Author: Stacy Muur
Compiled by: Tim, PANews
We have seen fiat-backed stablecoins and cryptocurrency-collateralized stablecoins. However, Aegis has a different approach: a Bitcoin-backed stablecoin.
Below are the bold aspects of its design and the reasons it may succeed.
The vast majority of stablecoins today rely on a centralized system, which is what Bitcoin was designed to avoid:
- Fiat custody
- Bank settlement
- Regulatory constraints
Aegis takes a different strategy, choosing to build its system around Bitcoin rather than banks.
Aegis names its stablecoin YUSD:
- Pegged to the price of 1 USD
- Supported by Bitcoin collateral
- Maintained stable through short perpetual contracts
No oracles, no fiat reserves, no third-party intermediaries
YUSD is only minted when stablecoins like USDT, USDC, or DAI are deposited into the Aegis Mint smart contract.
Once verified, YUSD is generated, and the corresponding collateral is transferred to a secure custody vault.
No off-chain minting switches, no human intervention, everything is controlled solely by smart contract logic.
So, how does Aegis achieve end-to-end operation?
- You can use funds to mint or exchange (on-chain or decentralized exchanges) to obtain YUSD
- Aegis uses these funds to purchase BTC
- It hedges price volatility risk by opening short perpetual contracts
- The short position earns funding fee income
- Revenue distribution: part injected into the insurance pool, part distributed to YUSD holders
This is the cyclical mechanism of YUSD.
But where do these profits come from?
When Aegis shorts Bitcoin perpetual contracts, it profits from the funding fees paid by traders who are bullish.

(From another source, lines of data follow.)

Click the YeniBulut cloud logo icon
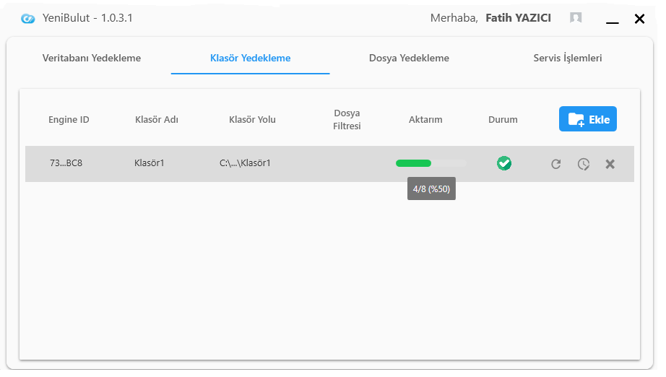 (28, 19)
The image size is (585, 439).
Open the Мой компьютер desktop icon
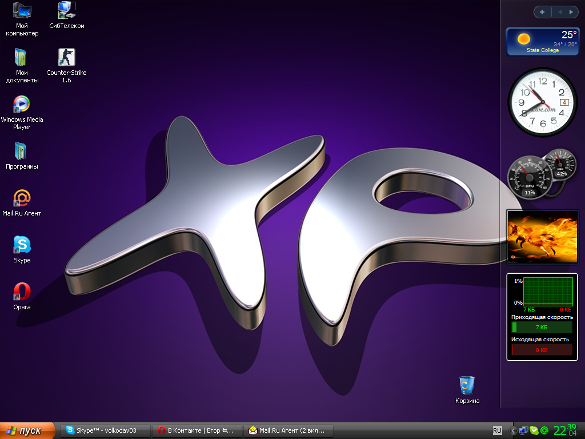pyautogui.click(x=22, y=11)
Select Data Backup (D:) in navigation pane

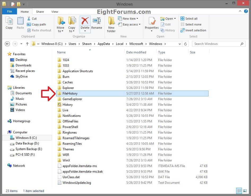click(x=27, y=143)
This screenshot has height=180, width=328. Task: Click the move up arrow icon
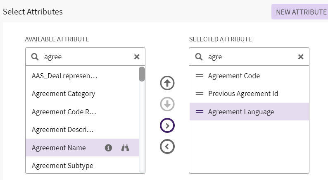167,83
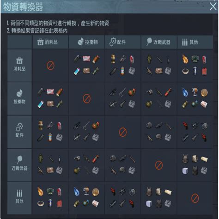This screenshot has height=219, width=219.
Task: Click the unknown question-mark box in 消耗品–配件 cell
Action: (x=132, y=71)
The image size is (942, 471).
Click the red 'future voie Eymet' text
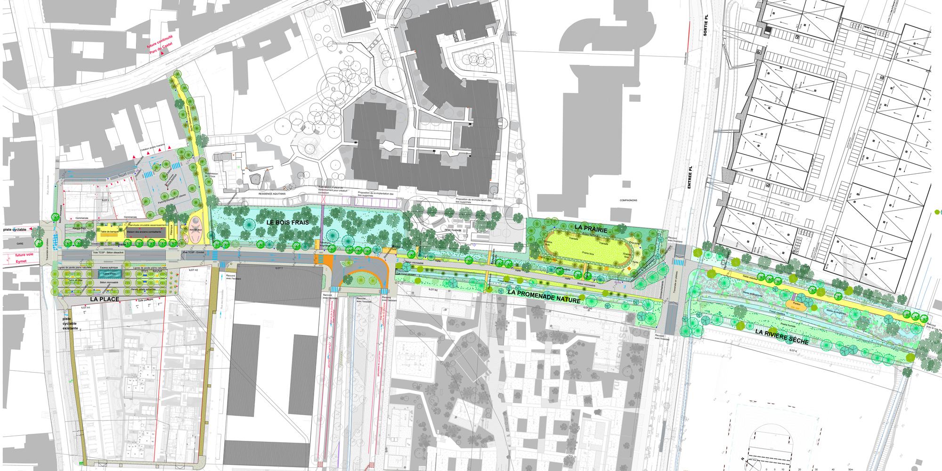[x=24, y=258]
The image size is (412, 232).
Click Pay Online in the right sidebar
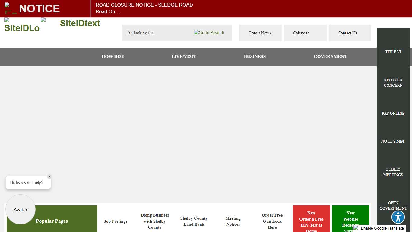click(393, 113)
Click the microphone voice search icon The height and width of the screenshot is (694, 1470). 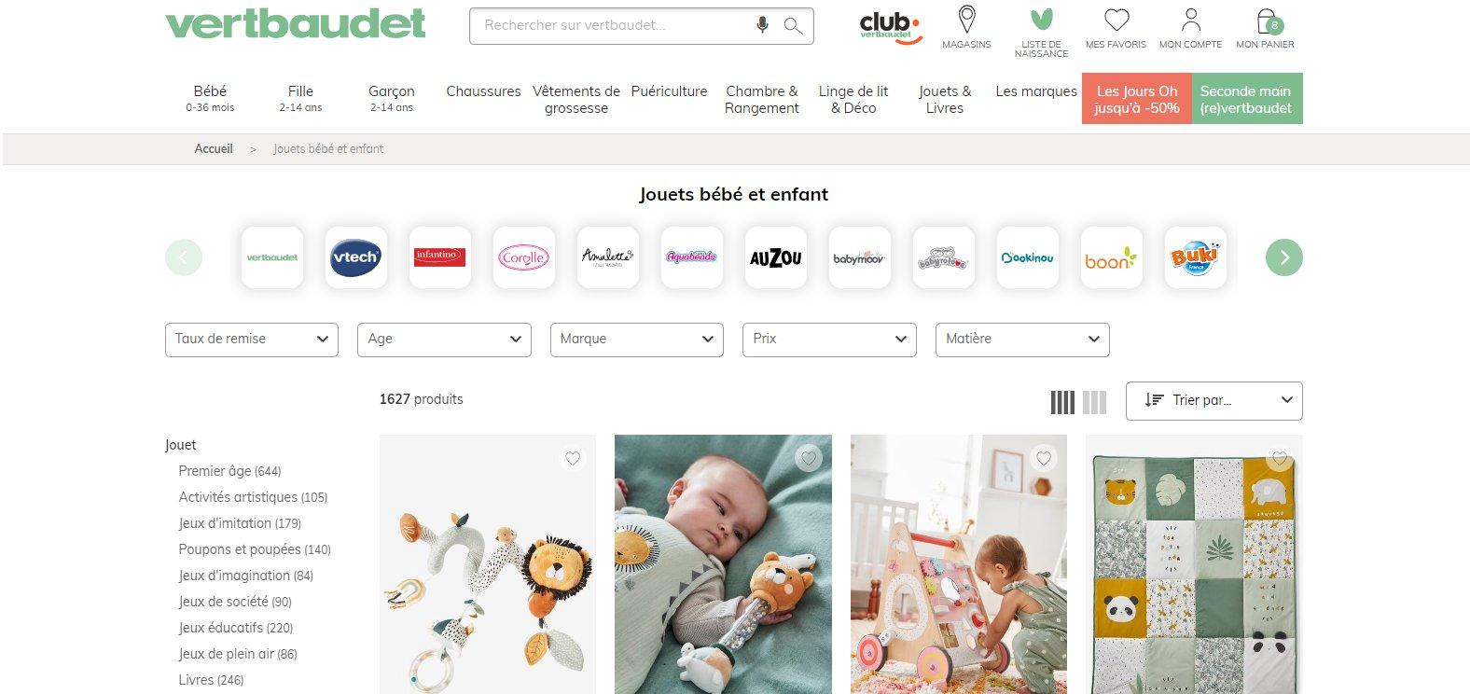[762, 25]
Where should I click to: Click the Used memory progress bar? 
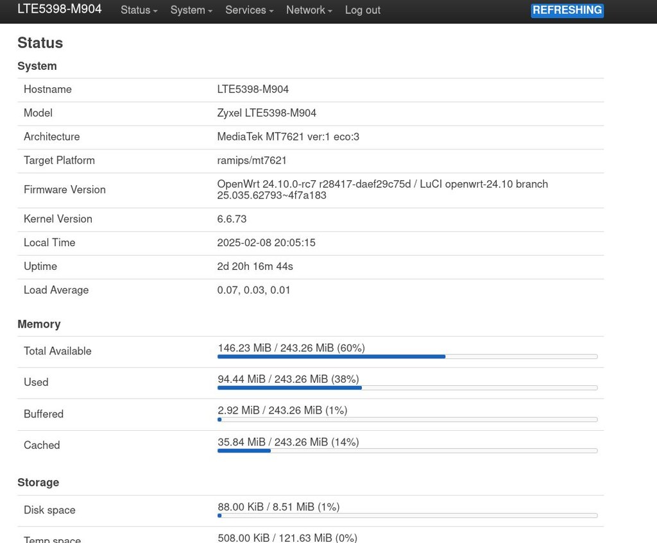(x=407, y=388)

As long as there is demand to go long, these fees will be charged three times a day.
This is not staking, nor is it inflation.

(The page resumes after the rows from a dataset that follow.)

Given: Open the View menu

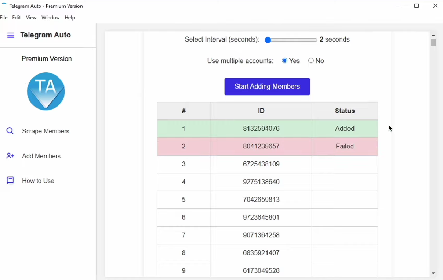Looking at the screenshot, I should coord(31,18).
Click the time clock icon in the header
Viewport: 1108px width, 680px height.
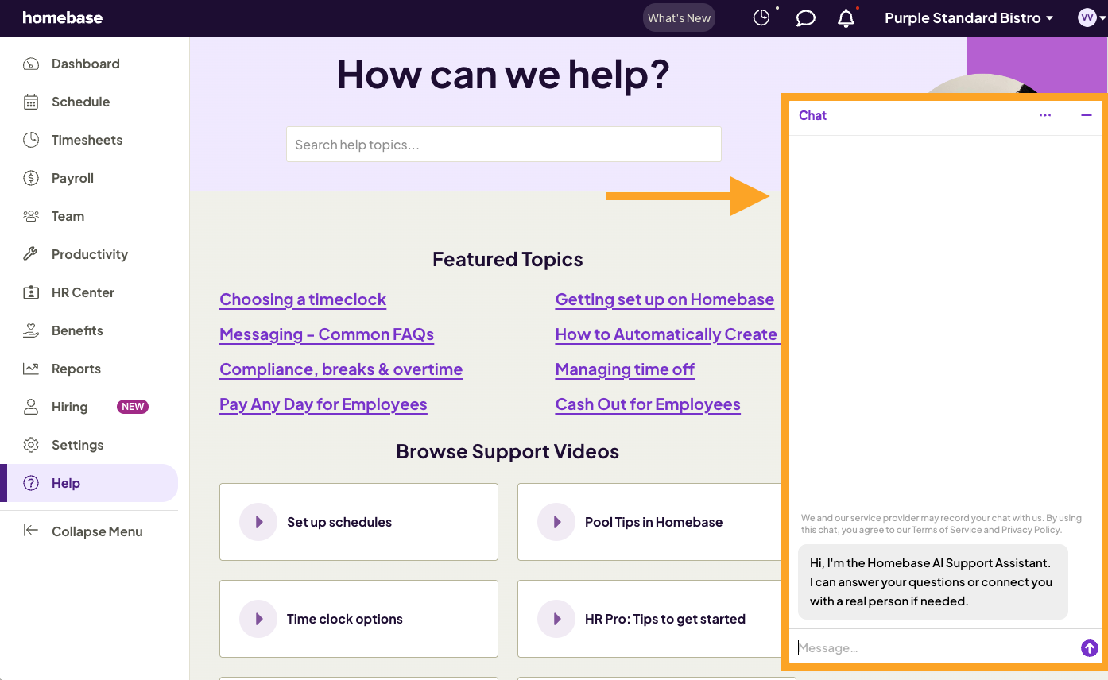pos(761,17)
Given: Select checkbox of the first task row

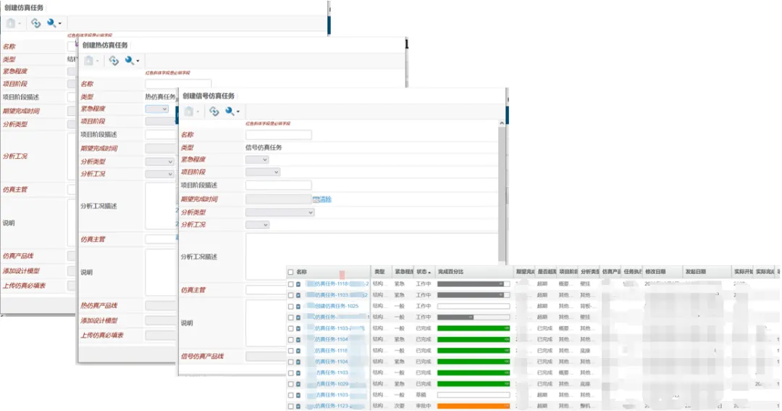Looking at the screenshot, I should 291,284.
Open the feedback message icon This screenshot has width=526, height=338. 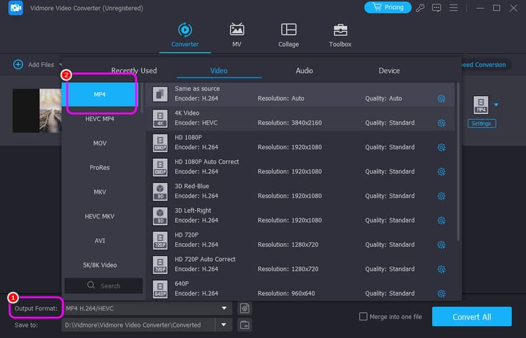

This is the conversion of counterparty pressure into profit.
Aegis will not require you to do anything extra.
Hold YUSD → Aegis earns fees → Snapshot records shares → Rewards generated → Claim through the APP
Look, the profits come effortlessly.
The construction of Aegis aims to ensure safety and reliability, independently avoiding centralized risks and common single points of failure:
- No fiat currency support
- No USDC reserves
- No reliance on oracles
Only Bitcoin, collateral hedging processing, off-chain holding, real-time monitoring.
No revenue model is perfect, especially one linked to funding rates. So, what happens if the funding rate turns negative?

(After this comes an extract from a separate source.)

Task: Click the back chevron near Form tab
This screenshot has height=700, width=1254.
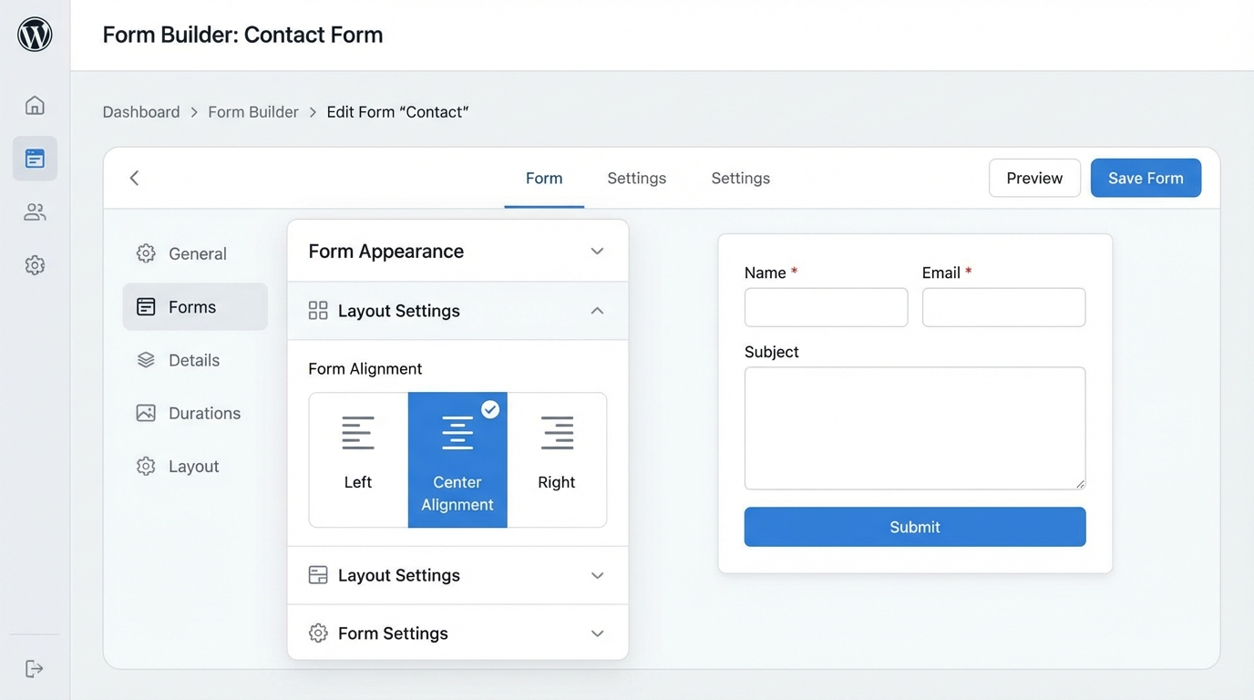Action: coord(134,178)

Aegis has established an insurance fund for this.
- 1-5% of the revenue will be transferred to the insurance fund
- This fund will be activated when the funding rate turns negative and shorting costs increase
- Managed by a multi-signature smart contract
- Control will later be transferred to the Aegis DAO
Aegis seems to place great emphasis on transparency:
- Custodial reserves are verifiable
- Exchange positions are public
- Read-only API publicly shows system status
You don’t have to guess its internal operating logic, but you can observe the results in real-time.
The insurance fund is responsible for managing risks, while the Aegis points system drives growth. Users can earn points daily through the following methods:
- Holding YUSD (15 points per $1 daily)
- Providing liquidity (30 points per $1 daily, 2x bonus)
- Borrowing through Euler (45 points daily, 3x bonus)
- Completing social tasks (50 points per task, 5x bonus)
The product and service are now fully launched on Ethereum and BNB Chain.
In Season 1, all point earnings will receive a 50% bonus reward, allowing early users to share a higher proportion of AEG token rewards.
Excess rewards: Euler integration unlocks a cyclical strategy—deposit YUSD → earn points → borrow stablecoins → repeat this process.
This maximizes earnings and multiplies points.
Points are not just numbers. Every week, 0.2% of the total AEG supply will be distributed based on your points share.
No need to worry about airdrop delays or guess distribution rules.
Transparent and public, everything proceeds as planned and is directly linked to protocol usage.
Aegis is an early project aimed at building a stablecoin that does not rely on fiat, oracles, or permissioned collateral.
It remains uncertain whether this model will still be effective in turbulent markets or if it can scale in real-world use cases.
But it is one of the clearest experiments in Bitcoin-based monetary design to date.